Besides starvation or dieting with severe caloric restriction, the carbohydrate-rich, fat-restricted diet and the carbohydrate-restricted, fat-rich diet are also available in weight loss programs.

Since the mid-1900s, medical and nutritional professionals have vigorously promoted the carbohydrate-rich, fat-restricted diet for weight loss and preventing diseases. However, this diet is effective for weight loss only if it is practiced in combination with caloric restriction. With this diet, many experienced the lack of satiety and struggled with constant hunger pangs because of caloric restriction. Others who adopted this diet without caloric restriction failed to lose weight, or even worse, they gained more weight and developed diseases, such as diabetes mellitus, atherosclerosis, and many more.

Carbohydrate restriction for weight loss has become a popular diet program since the early 1970s, thanks to late Dr. Robert C. Atkins, a cardiologist, for his staunch stance on promoting a low carbohydrate diet to his patients despite continued criticism from the medical establishment of his unconventional approach. In fact, Dr. Atkins did not invent the low-carbohydrate diet. Carbohydrate restriction for weight loss and restoring health had already been practiced in the 1800s.

With the restriction on carbohydrates, individuals can gain satiety with foods rich in both fat and protein.

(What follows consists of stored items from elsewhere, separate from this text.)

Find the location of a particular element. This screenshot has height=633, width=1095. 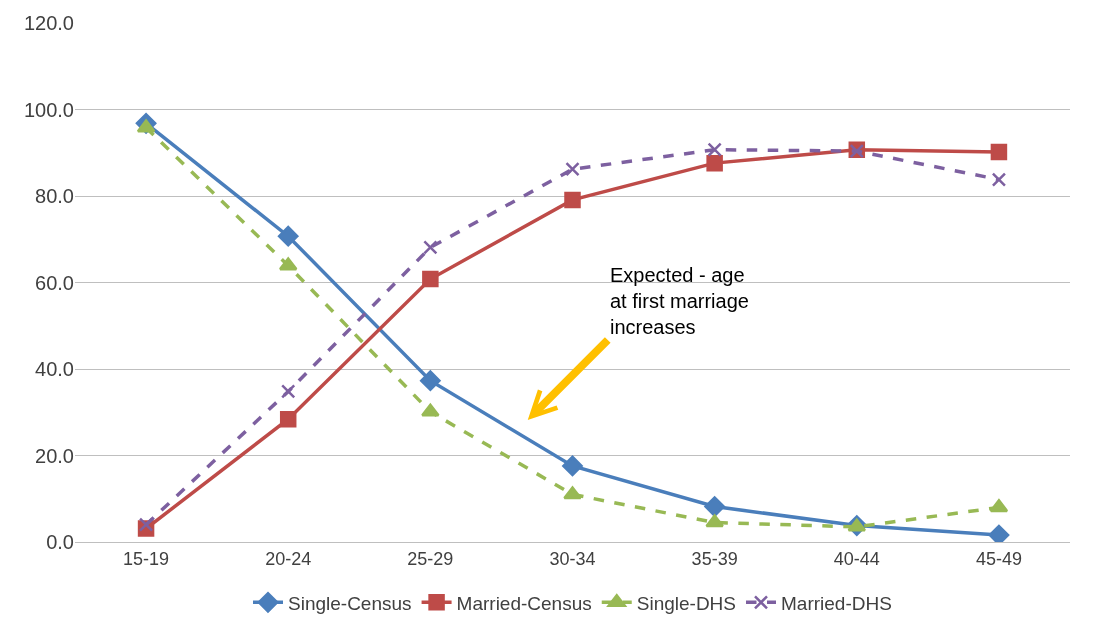

x-tick-label: 40-44 is located at coordinates (856, 558).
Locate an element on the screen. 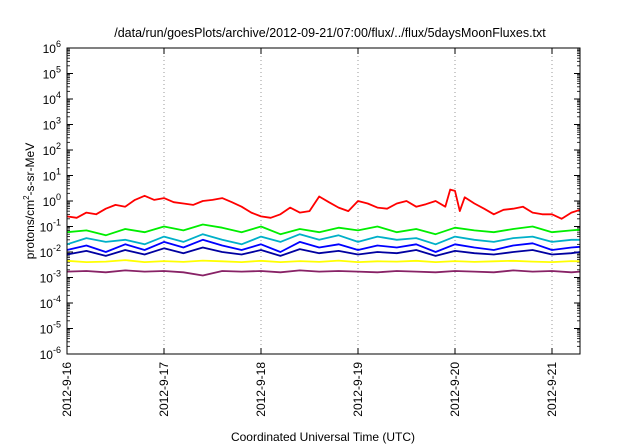 Image resolution: width=640 pixels, height=448 pixels. y-tick-label: 10⁶ is located at coordinates (52, 48).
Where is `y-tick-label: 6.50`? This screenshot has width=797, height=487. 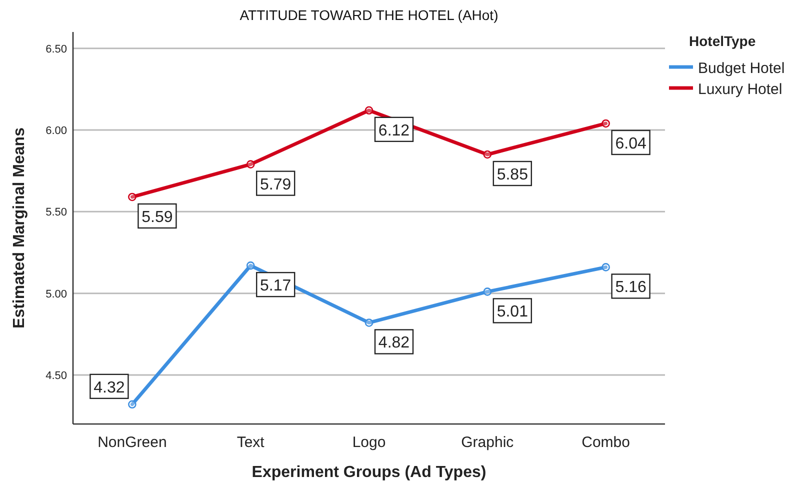
y-tick-label: 6.50 is located at coordinates (56, 50).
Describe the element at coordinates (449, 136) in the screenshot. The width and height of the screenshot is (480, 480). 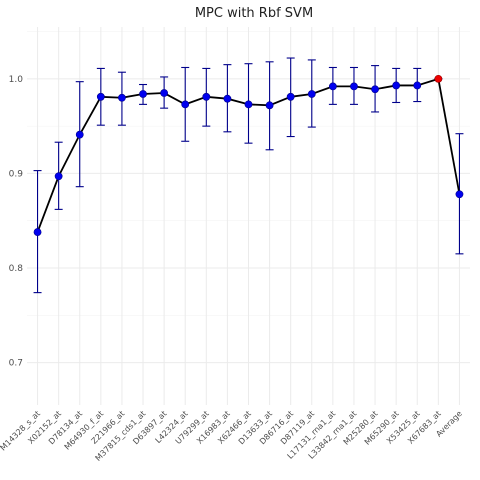
I see `average-connector` at that location.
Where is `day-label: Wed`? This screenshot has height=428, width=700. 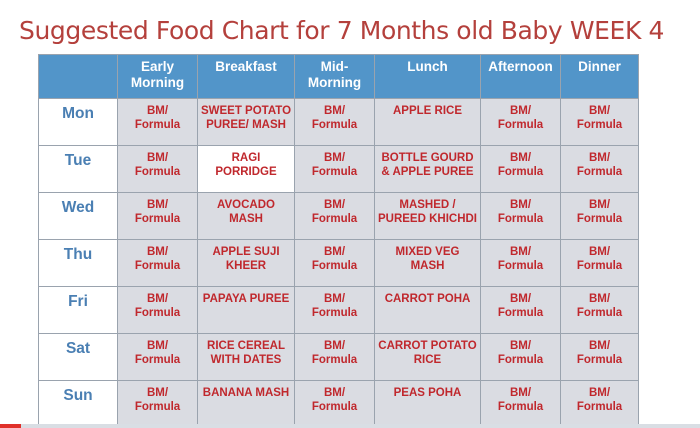
day-label: Wed is located at coordinates (78, 216).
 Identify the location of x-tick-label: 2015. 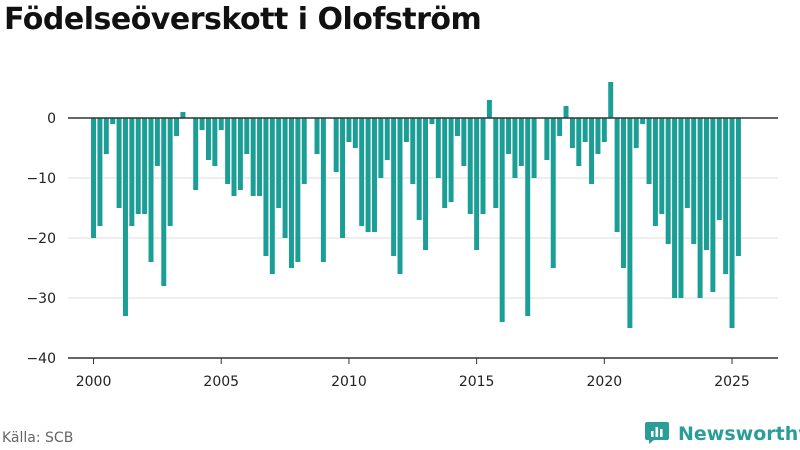
(477, 382).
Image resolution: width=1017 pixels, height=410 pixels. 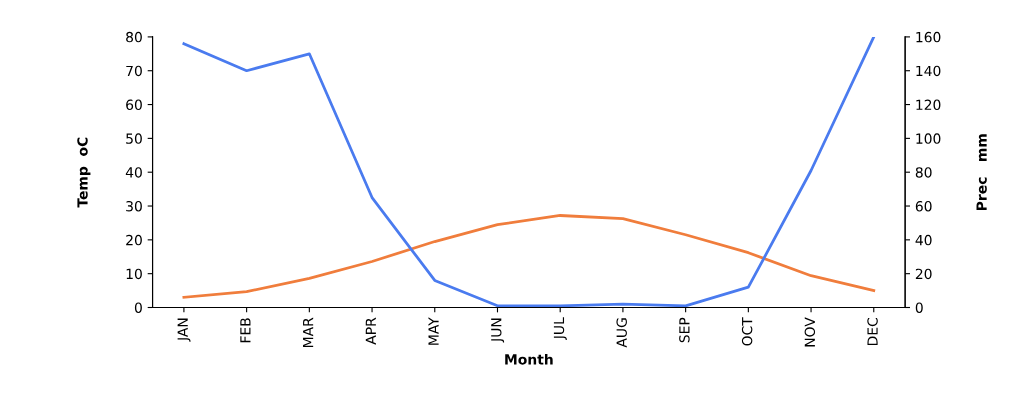 What do you see at coordinates (684, 330) in the screenshot?
I see `x-tick-label: SEP` at bounding box center [684, 330].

Consequently, they are able to effortlessly reduce the daily amount of caloric intake and lose weight, without hunger. Thus, although caloric reduction is an indispensable key to weight loss, restricting calories from carbohydrate-rich foods is apparently the best approach for weight loss. Conversely, consuming an excess of carbohydrate-rich foods raises the blood glucose level and traps the individual in a vicious cycle between postprandial hyperglycemia, followed by a surge of insulin in the body, and hypoglycemia, with the need of more carbohydrate-rich foods for raising the blood glucose level. I named this vicious cycle “Sweet Rollercoaster.” With this vicious cycle, diseases begin to develop.

In the meantime, more studies have found that restricting carbohydrate intake improves biomarkers for many diseases including morbid obesity, diabetes mellitus, coronary artery disease, Alzheimer’s disease, inflammatory diseases, and more. Contrary to the belief commonly held by medical and nutritional professionals, fat restriction does not reduce the risks of diseases. Ironically, replacing carbohydrate with saturated fat in diets reduces the risk of coronary artery disease. Likely this is true for other diseases, because the findings in my literature research have consistently supported the statement that Carbohydrates Can Really Kill!” In order to share my findings with you, I included in my book synopses of 35 out of more than 1,100 articles that I had reviewed at the time I published the book.